When the invasion began, the leaders of Alexander Dubcek's government were meeting to consider further liberalization and the ouster of some hard-liners from the ruling Presidium. "How could they do this to me?" Dubcek reportedly exclaimed. "I have served the cause of the Soviet Union and Communism all my life." All the reformers were quickly arrested, and Dubcek was hustled off to Moscow to be reprimanded by Brezhnev. TASS offered the lamest of rationales. "Party and government leaders," the Soviet news agency claimed, "have asked the Soviet Union and other allied states to render the fraternal Czechoslovak people urgent assistance" against counterrevolutionary forces. Moscow's assertion of the right to use force to prevent departures from Communist orthodoxy in satellite nations came to be known as the Brezhnev Doctrine.
The Czechoslovaks resisted as best they could. Mobs of youths surrounded the tanks and tried to persuade the young soldiers manning them to pull out. When persuasion failed, the Czechoslovaks began throwing garbage, rocks, bottles and, finally, fire bombs.
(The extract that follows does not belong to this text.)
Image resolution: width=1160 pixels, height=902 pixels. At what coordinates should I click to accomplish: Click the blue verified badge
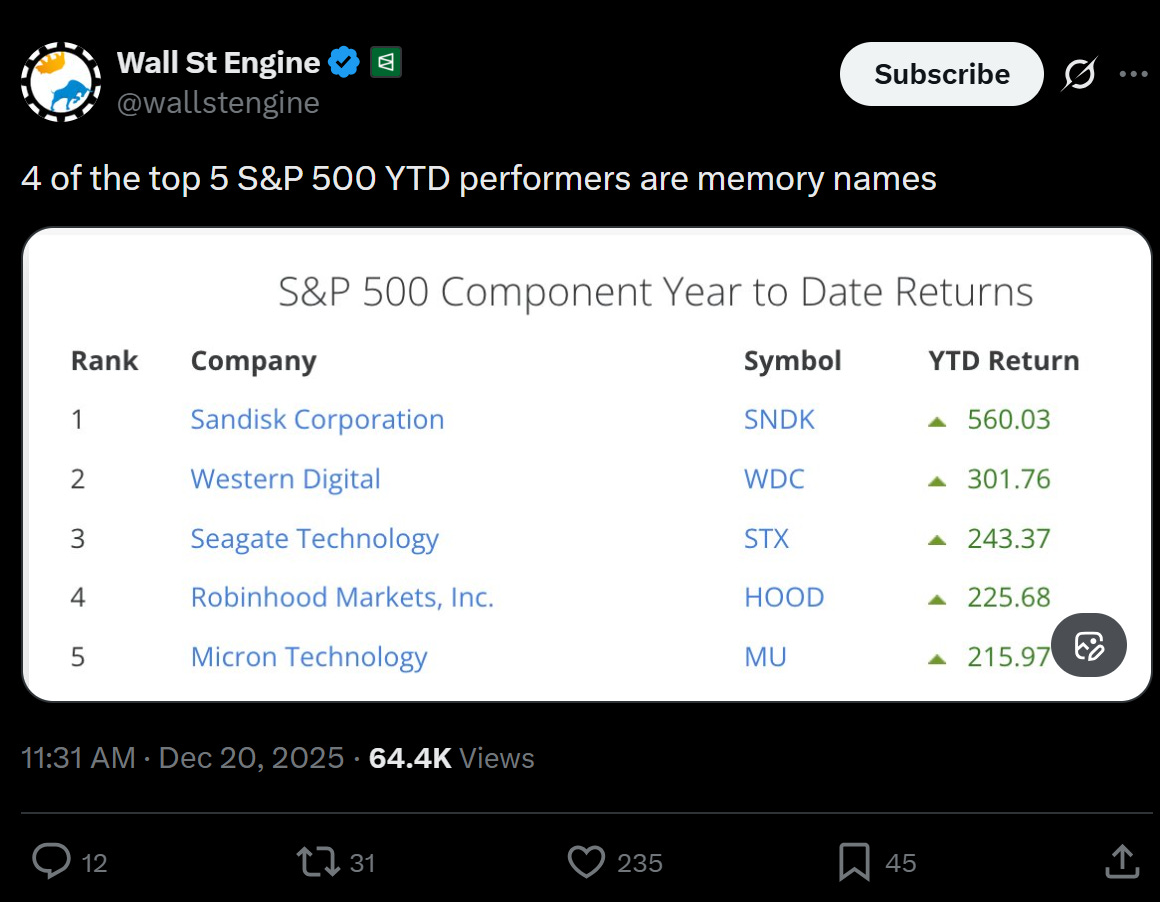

A battle was fought around the offices of Radio Prague, where tanks and troops had to push through a barricade of buses and a hail of Molotov cocktails before taking over the station. In all, nearly 100 people were killed as the Warsaw Pact forces consolidated their putsch.
In the face of overwhelming military power, the will to resist soon waned, but dissidents continued to broadcast from clandestine radio stations for days after the invasion. "We have no weapons," said one renegade transmission, "but our contempt is stronger than tanks."